**Your assignment:** Write out exactly the lines of the material below, beginning at the top and ending at the line that contains "Given: Click 第3节 in the 7月26日 row".

**Listed entries:**
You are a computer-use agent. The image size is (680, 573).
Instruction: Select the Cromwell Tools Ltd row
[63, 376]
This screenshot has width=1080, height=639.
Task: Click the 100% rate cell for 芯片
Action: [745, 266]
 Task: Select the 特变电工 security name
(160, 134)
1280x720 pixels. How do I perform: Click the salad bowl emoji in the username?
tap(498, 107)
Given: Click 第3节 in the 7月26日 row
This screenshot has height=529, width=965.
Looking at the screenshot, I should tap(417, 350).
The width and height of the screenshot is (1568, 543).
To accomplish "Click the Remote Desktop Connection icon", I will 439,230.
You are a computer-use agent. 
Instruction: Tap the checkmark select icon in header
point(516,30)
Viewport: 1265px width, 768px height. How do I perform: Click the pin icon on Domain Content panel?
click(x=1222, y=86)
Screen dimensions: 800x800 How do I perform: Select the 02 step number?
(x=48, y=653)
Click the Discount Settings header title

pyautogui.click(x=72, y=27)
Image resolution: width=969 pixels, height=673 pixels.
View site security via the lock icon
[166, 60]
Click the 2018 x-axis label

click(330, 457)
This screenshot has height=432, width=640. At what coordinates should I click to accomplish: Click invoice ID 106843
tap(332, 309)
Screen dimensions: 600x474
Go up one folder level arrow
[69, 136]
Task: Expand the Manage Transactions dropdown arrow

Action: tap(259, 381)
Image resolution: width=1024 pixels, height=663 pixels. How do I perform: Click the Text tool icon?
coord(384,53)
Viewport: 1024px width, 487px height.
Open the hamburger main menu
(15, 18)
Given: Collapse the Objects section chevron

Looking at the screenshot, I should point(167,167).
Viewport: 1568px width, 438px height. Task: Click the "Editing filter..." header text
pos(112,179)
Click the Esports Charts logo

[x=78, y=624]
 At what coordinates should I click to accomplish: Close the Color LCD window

**Answer box:**
You are a computer-use agent. The image size is (680, 573).
Instruction: Select the Cromwell Tools Ltd row
[63, 376]
This screenshot has width=1080, height=639.
Task: Click the 100% rate cell for 芯片
Action: [745, 266]
 Task: Select the 特变电工 security name
(160, 134)
1280x720 pixels. How do I perform: Click the salad bowl emoji in the username?
tap(498, 107)
Given: Click 第3节 in the 7月26日 row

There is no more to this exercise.